Posts Tagged ‘Amtrak Wolverine Service’

Polar Vortex Leading to Midwest Cancelations

January 28, 2019

A Polar vortex that is bringing extreme cold to the Midwest has prompted Amtrak to modify its service on Midwest corridor routes radiating from Chicago.

Most of the changes are effective between Jan. 29 and 31.

The carrier said it will operate four round trips between Chicago and Milwaukee: Nos. 330, 331, 334, 335, 338, 339, 341 and 342. Nos. 329, 332, 333, 336, 337 and 340 will be cancelled.

Chicago to Carbondale No. 393 will be cancelled Jan. 28-30 while Carbondale to Chicago No. 390 is cancelled Jan. 29-31.

The City of New Orleans will continue to operate as will Nos. 391 and 392.

Chicago-Detroit (Pontiac) Nos. 351, 352, 353 and 354 will operate but Nos. 350 and 355 are cancelled on Jan. 29-31.

In the Chicago-St. Louis corridor, Nos. 301 and 304 are cancelled between Jan. 29 and 31. All others Lincoln Service trains as well as the Texas Eagle will continue to operate.

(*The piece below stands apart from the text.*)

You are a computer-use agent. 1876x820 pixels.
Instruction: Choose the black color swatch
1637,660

There will be no cancellations on routes linking Chicago with Quincy, Illinois; Grand Rapids, Michigan, or Port Huron, Michigan.

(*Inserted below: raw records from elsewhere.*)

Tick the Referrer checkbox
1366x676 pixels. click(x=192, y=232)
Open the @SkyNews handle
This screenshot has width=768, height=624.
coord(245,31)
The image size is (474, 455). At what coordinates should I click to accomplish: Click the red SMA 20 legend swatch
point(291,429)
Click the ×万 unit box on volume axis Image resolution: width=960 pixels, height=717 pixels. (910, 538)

In a service advisory Amtrak said it expects the winter storm to reduce travel demand, but it was also acting out of “an abundance of caution.”

Amtrak said passengers holding reservations on the affected trains will be able to change their reservations for travel on other trains, including on other days, at no charge.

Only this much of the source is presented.